I pensieri dei manager d’azienda sono tormentati da diverse paure, eppure quasi sempre i rischi vengono gestiti senza lungimiranza, senza proattività, semplicemente reagendo ai problemi che si presentano. Questo racconta lo studio “Global Risk Landscape 2025”, realizzato da Bdo su un campione internazionale di 500 C-level: tra gli intervistati, solo il 7% adotta un approccio proattivo alla gestione del rischio.
Si nota una chiara tendenza, perché il dato è in calo rispetto alla percentuale del 19% emersa sullo stesso panel nel 2024 e a quella del 29% registrata nel 2023. Nella gestione del rischio, prevalentemente si pensa alla compliance, cioè a non violare una regola vigente nel proprio Paese o settore, così da evitare sanzioni amministrative, danni monetari e di reputazione. Ed è proprio la compliance a causare le maggiori preoccupazioni.
“Dalla nostra analisi emerge chiaramente come, in un'epoca di crisi continua come quella attuale, le aziende che vogliono crescere e raggiungere i propri obiettivi devono adottare un approccio proattivo al rischio”, ha commentato Stefano Minini, partner risk & advisory services di Bdo. “Nonostante la maggioranza degli intervistati, alla luce delle incertezze internazionali, affermi di prediligere un atteggiamento di prudenza, il 74% si dice consapevole del fatto che l’integrazione nella cultura aziendale di una mentalità in grado di riconoscere e gestire i principali rischi inizierà a spostare l'equilibrio da un'attenzione eccessiva alla pura compliance all’implementazione di strategie reali di gestione del rischio, in grado di generare maggiore valore e opportunità per le aziende".
I principali grattacapi dei C-level
Alla domanda su quali siano le principali fonti di rischio e incertezza per le aziende, l’adeguamento ai requisiti normativi è risultata (a livello europeo così come a livello globale) la prima risposta, citata dal 35% dei C-level del campione. In particolare, i manager intervistati si sentono impreparati nella gestione e applicazioni dei regolamenti sulla privacy dei dati (la recente multa del Garante a Regione Lombardia, per questioni piuttosto tecniche sulla conservazione dei metadati, sembra dare sostanza a queste preoccupazioni).

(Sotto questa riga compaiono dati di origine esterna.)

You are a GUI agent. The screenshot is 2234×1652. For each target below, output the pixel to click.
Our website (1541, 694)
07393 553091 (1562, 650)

Al secondo posto, come fattore di rischio più citato, ci sono a pari merito le incertezze della catene di approvvigionamento e la capacità di attrarre e mantenere in azienda i migliori talenti. Entrambi i problemi vengono citati dal 28% del campione, e mentre per i rischi della supply chain il dato era analogo nella survey del 2024, il tema delle risorse umane è oggi molto più sentito rispetto a un anno fa (quando era considerato un rischio rilevante dal 12% del campione). Le preoccupazioni legate ai dipendenti sono più sentite della media nel settore salute/sanità (citate dal 44% dei C-level), nell’immobiliare (39%) e nelle aziende di tecnologia, media e telecomunicazioni. (34%).
I manager d’azienda si preoccupano anche per quello che sta accadendo nel mondo, tra guerre materiali, diplomatiche e commerciali: tra gli europei, in particolare, il 27% pensa che i maggiori rischi derivino dalle tensioni geopolitiche. In risposta, si punta sul rafforzamento delle partnership con gli enti regolatori locali e su strumenti di previsione e monitoraggio del rischio. Arrivano solo al sesto posto, come fattore di rischio percepito, gli attacchi informatici: sono tra i pensieri principali del 23% dei C-level, che in particolare si preoccupano del phishing via posta elettronica (da cui possono derivare attacchi malware e frodi su fatture o pagamenti).
Il potenziale dell’AI nella gestione del rischio
Quasi la metà del campione vede l’intelligenza artificiale come un’opportunità, ma solo il 31% ritiene che possa aiutare nella gestione dei rischi e nella prevenzione delle frodi. Sull’AI c’è quindi interesse e apertura mentale, ma molti ancora faticano a collegare questa tecnologia all’idea di vantaggi concreti, almeno nella gestione dei rischi d’impresa.
“All’interno di questo scenario di incertezza, le aziende europee si stanno concentrando anche sulle opportunità offerte dall'Intelligenza Artificiale e sul potenziale della tecnologia nella gestione dei rischi”, ha commentato Renato Marro, partner risk & advisory services di Bdo. “L’intelligenza artificiale sta, inoltre, mostrando le sue potenzialità nell’identificare e nel prevenire con maggiore precisione i casi di frode. Tuttavia, solo il 30% dei C-level europei ha dichiarato di effettuare investimenti per lo sviluppo di strumenti basati sull’IA per l’identificazione delle frodi”.